Start of Block

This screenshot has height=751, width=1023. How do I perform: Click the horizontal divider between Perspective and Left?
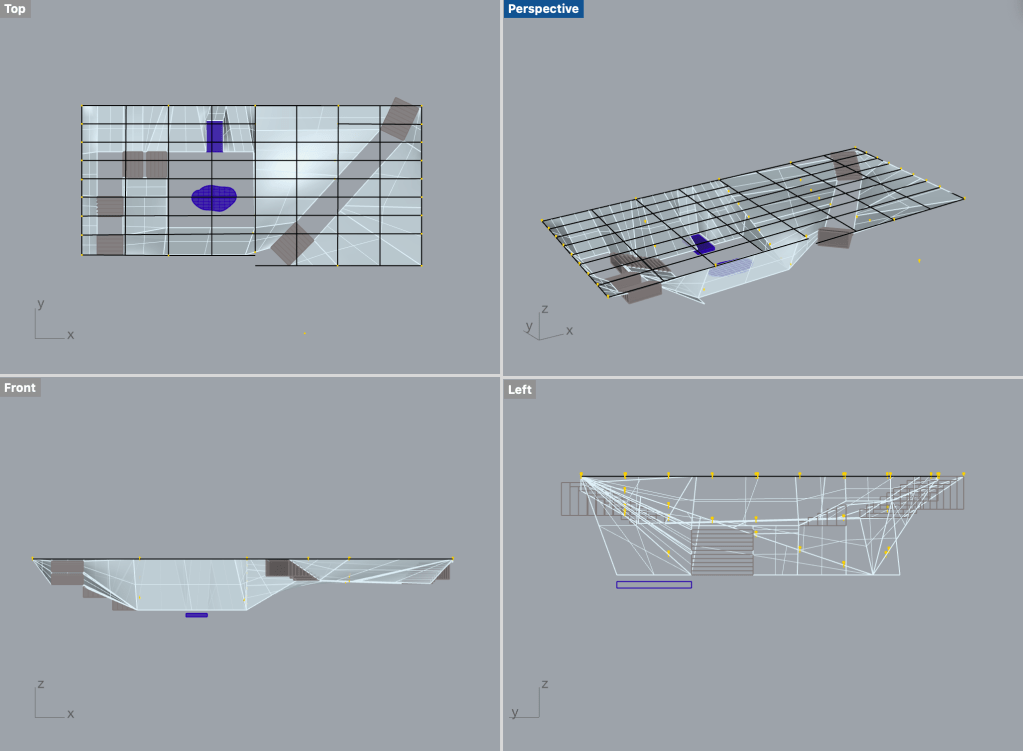(762, 377)
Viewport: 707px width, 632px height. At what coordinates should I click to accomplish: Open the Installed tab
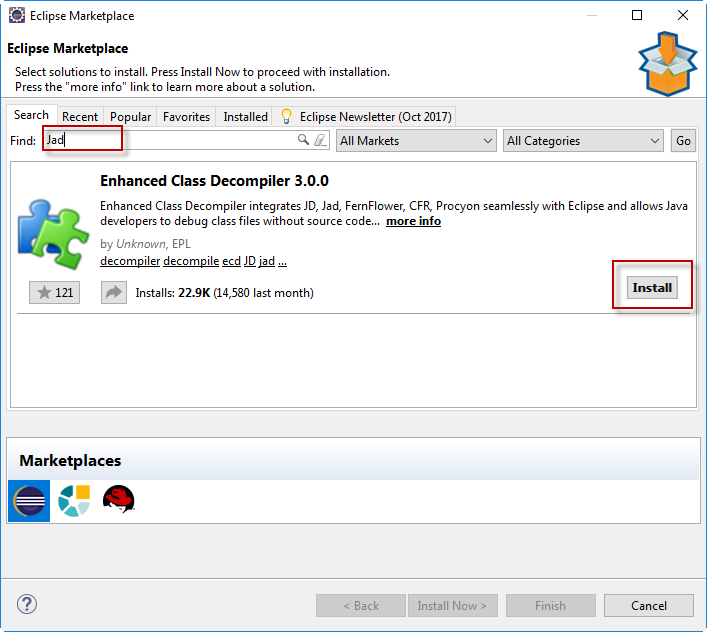pos(245,117)

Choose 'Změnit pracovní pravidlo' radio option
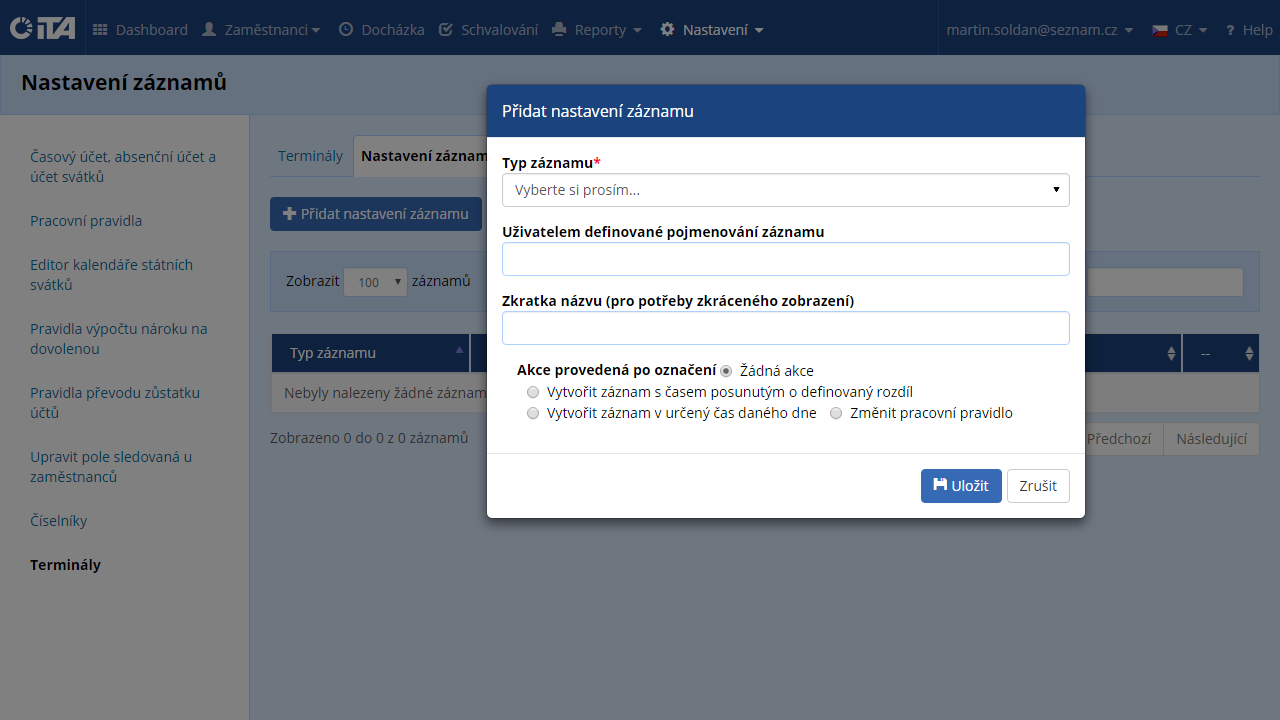[x=836, y=413]
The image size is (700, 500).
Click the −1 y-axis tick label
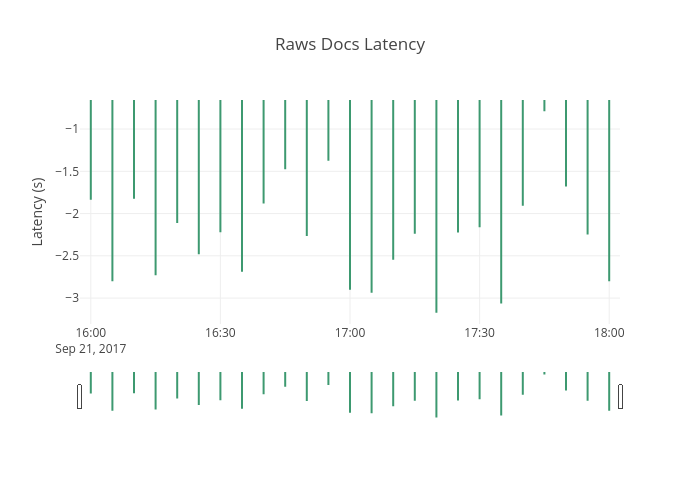(x=71, y=128)
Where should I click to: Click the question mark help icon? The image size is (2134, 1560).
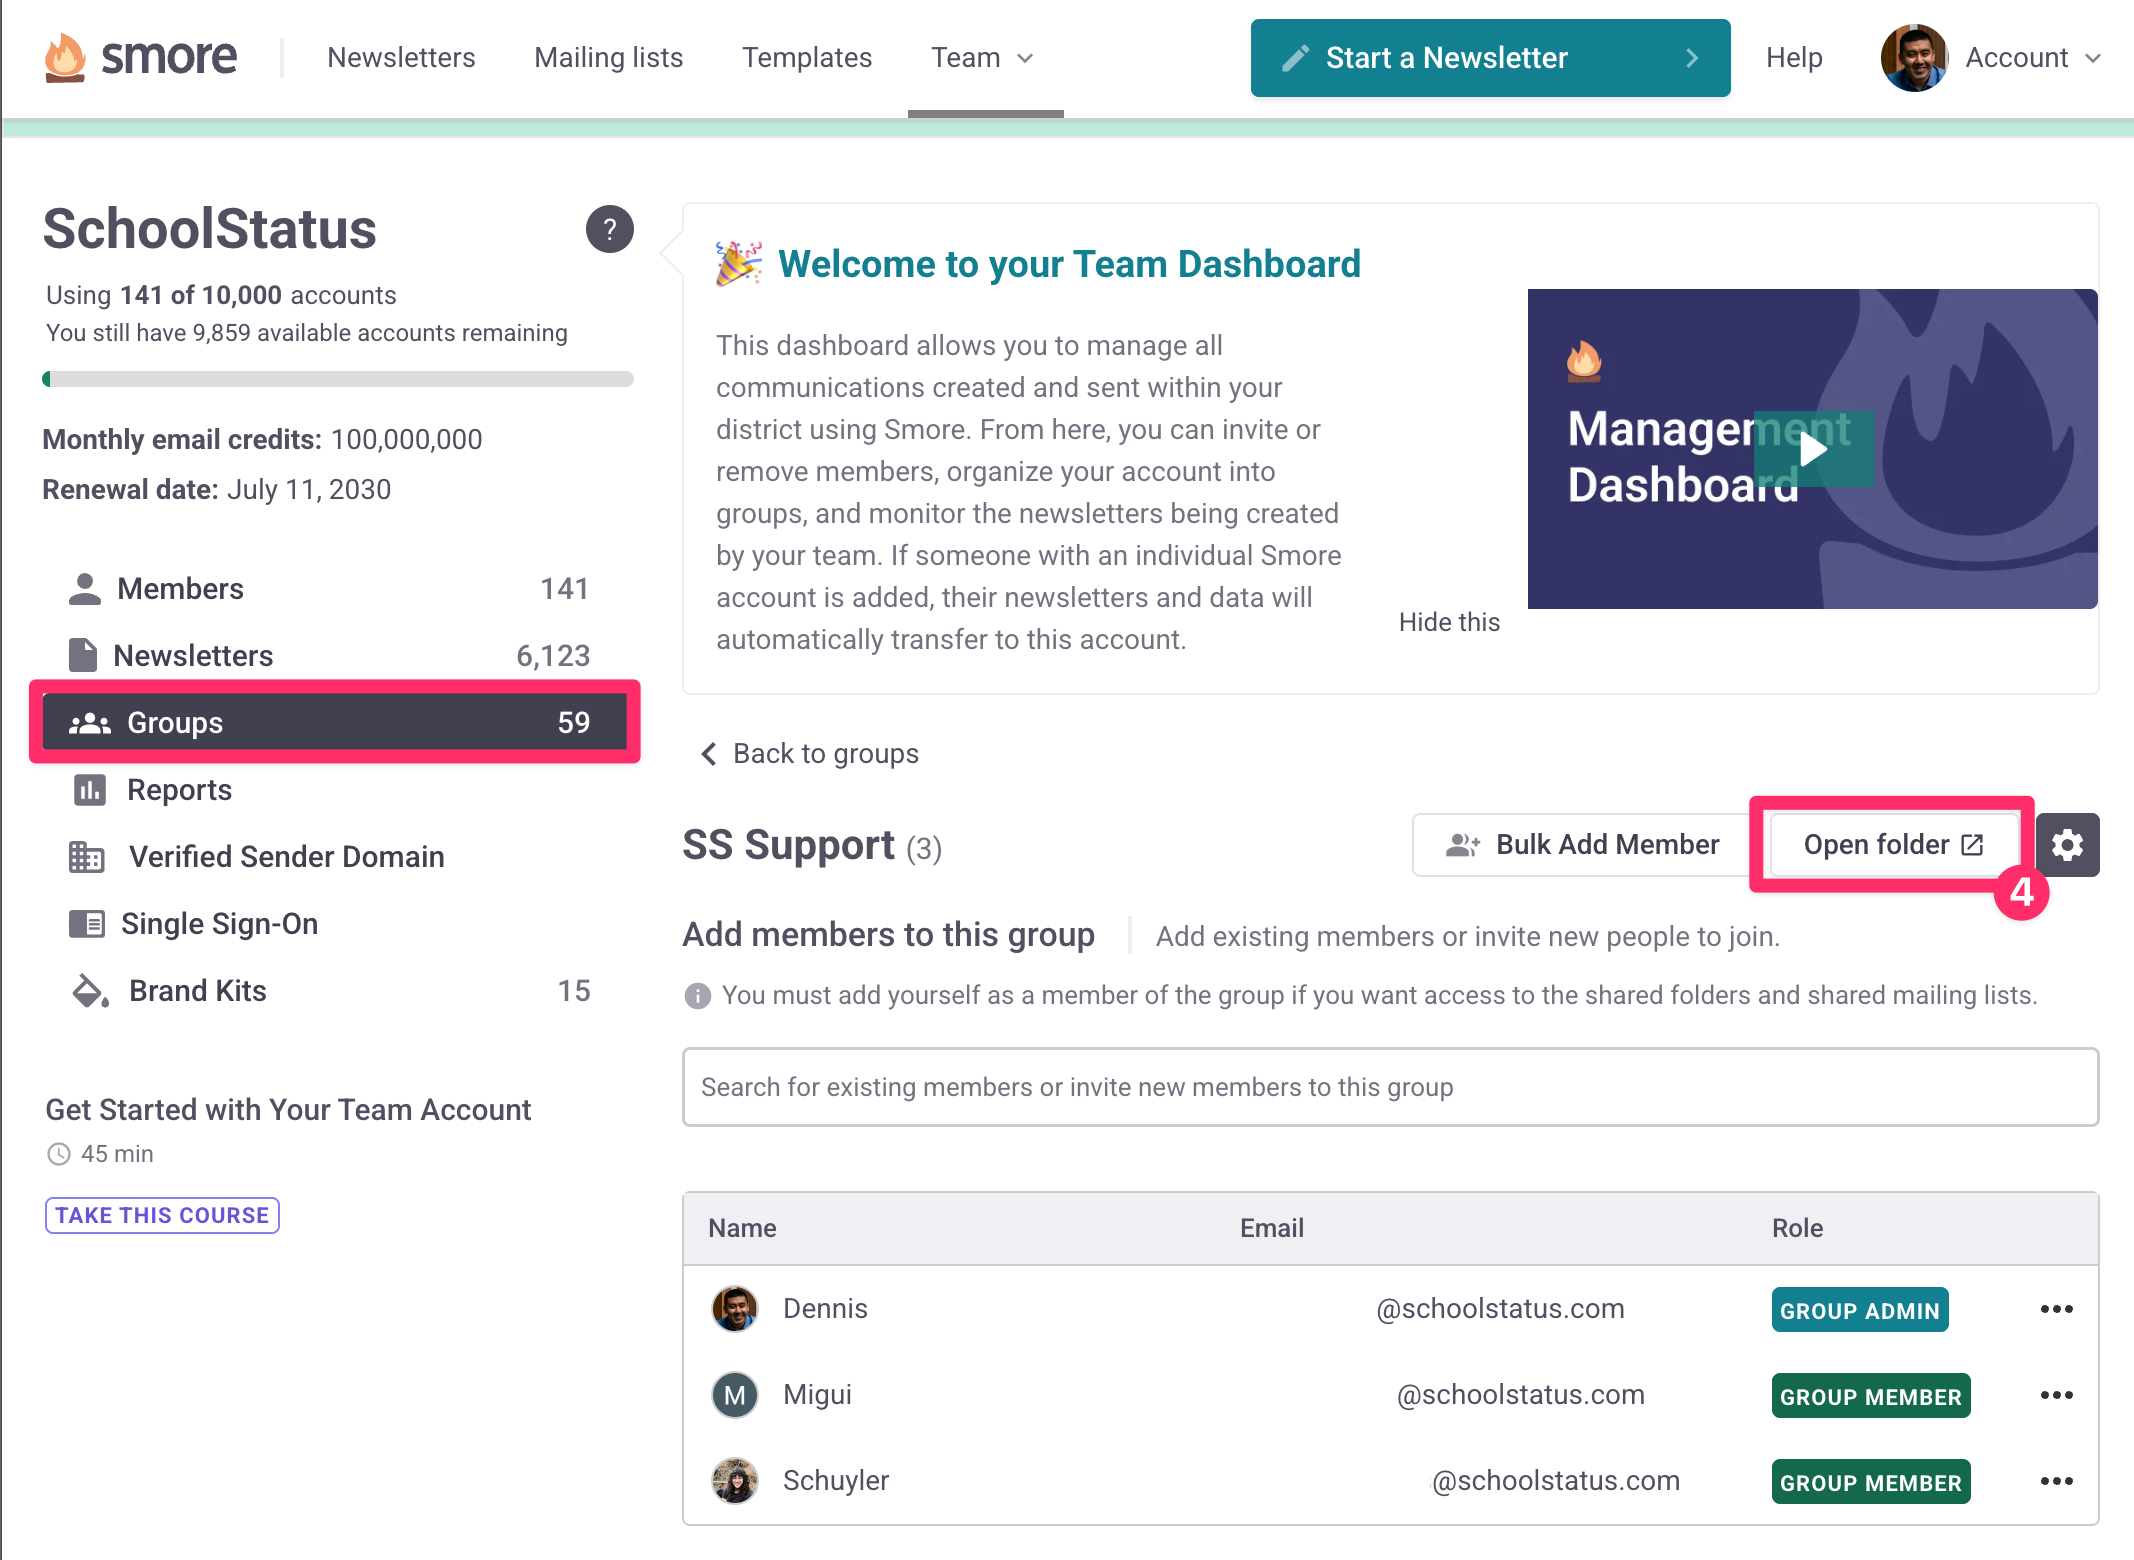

End of Block

* [Requirement] The task calls for every line of the data to be returned exactly, without pictures.

* [Output]
This screenshot has height=751, width=1023. How do I perform: Click the horizontal divider between Perspective and Left?
(762, 377)
Viewport: 707px width, 632px height. At what coordinates should I click to accomplish: Open the Installed tab
pos(245,117)

Choose 'Změnit pracovní pravidlo' radio option
[x=836, y=413]
The image size is (700, 500).
Click the −1 y-axis tick label
(x=71, y=128)
Where should I click to: Click the question mark help icon? The image size is (2134, 1560).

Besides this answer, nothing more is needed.